[Task set]
1. According to the turfgrass article, where did the Penn State team place its monitors?
2. Summarize the turfgrass article in two sentences.
3. From the turfgrass article, quote everything from "Turfgrass: More Than" down to "at measurable rates.".

[Given text]
When you think of climate solutions, your lawn probably doesn’t come to mind. But new research from Pennsylvania State University is giving residential turfgrass its environmental due—and changing how scientists understand urban greenhouse gas emissions.

For years, scientists have studied the impact of forests, crops, and wild grasslands on carbon dioxide levels, but lawns—despite covering vast swaths of cities—have been mostly ignored in greenhouse gas models. That’s now changing, thanks to findings from the Indianapolis Flux Experiment (INFLUX), a long-term study tracking emissions in urban areas.

Turfgrass: More Than Just a Pretty Lawn

Turfgrass, the manicured grass found in residential yards, parks, and cemeteries, may look dormant in winter, but researchers discovered it's still photosynthesizing—even when temperatures dip below freezing. That means these lawns are quietly pulling carbon dioxide (CO₂) out of the air year-round.

Using advanced gas sensors called eddy covariance flux towers, the Penn State team placed monitors above a golf course and a cemetery in Indianapolis. These sites were chosen to represent both intensively and lightly managed turf. What they found surprised them: even during the coldest parts of the year, lawns continued to absorb CO₂ at measurable rates.

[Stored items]
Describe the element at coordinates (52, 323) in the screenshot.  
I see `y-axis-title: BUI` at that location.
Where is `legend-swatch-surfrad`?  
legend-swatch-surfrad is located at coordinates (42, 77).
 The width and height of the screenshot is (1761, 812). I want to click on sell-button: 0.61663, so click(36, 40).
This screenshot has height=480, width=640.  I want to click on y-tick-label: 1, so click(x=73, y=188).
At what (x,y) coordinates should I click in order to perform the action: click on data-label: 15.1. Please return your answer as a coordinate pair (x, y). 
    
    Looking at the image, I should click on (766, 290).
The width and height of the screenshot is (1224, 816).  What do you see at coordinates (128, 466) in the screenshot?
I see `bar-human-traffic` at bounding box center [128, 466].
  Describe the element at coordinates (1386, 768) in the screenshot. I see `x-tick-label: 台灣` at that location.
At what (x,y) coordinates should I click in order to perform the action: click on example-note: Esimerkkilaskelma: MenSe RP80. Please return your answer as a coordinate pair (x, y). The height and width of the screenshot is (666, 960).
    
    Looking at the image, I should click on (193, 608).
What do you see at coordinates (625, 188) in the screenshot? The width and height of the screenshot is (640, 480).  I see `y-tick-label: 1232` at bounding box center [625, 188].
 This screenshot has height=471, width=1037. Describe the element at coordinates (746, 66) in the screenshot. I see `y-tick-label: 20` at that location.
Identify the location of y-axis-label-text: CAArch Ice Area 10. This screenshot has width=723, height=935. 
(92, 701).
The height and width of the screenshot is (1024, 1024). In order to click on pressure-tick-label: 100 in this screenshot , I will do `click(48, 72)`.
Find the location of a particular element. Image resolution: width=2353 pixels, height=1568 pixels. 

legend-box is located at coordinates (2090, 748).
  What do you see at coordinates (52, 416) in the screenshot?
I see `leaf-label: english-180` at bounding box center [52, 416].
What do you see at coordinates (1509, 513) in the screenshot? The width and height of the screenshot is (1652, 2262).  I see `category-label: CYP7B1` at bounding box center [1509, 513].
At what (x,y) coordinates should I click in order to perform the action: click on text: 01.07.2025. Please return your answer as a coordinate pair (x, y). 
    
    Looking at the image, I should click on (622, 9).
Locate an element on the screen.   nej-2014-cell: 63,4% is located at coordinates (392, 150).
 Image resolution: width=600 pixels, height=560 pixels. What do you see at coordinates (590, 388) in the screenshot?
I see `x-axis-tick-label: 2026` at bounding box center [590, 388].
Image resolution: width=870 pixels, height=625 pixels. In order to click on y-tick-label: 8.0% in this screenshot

[Solutions to the exercise]
1. Above a golf course and a cemetery in Indianapolis.

2. New research from Pennsylvania State University, drawing on the Indianapolis Flux Experiment (INFLUX), is bringing lawns into greenhouse gas models, which have mostly ignored them. Using eddy covariance flux towers above a golf course and a cemetery in Indianapolis, researchers found that turfgrass keeps photosynthesizing and absorbing CO₂ even when temperatures drop below freezing.

3.
Turfgrass: More Than Just a Pretty Lawn

Turfgrass, the manicured grass found in residential yards, parks, and cemeteries, may look dormant in winter, but researchers discovered it's still photosynthesizing—even when temperatures dip below freezing. That means these lawns are quietly pulling carbon dioxide (CO₂) out of the air year-round.

Using advanced gas sensors called eddy covariance flux towers, the Penn State team placed monitors above a golf course and a cemetery in Indianapolis. These sites were chosen to represent both intensively and lightly managed turf. What they found surprised them: even during the coldest parts of the year, lawns continued to absorb CO₂ at measurable rates.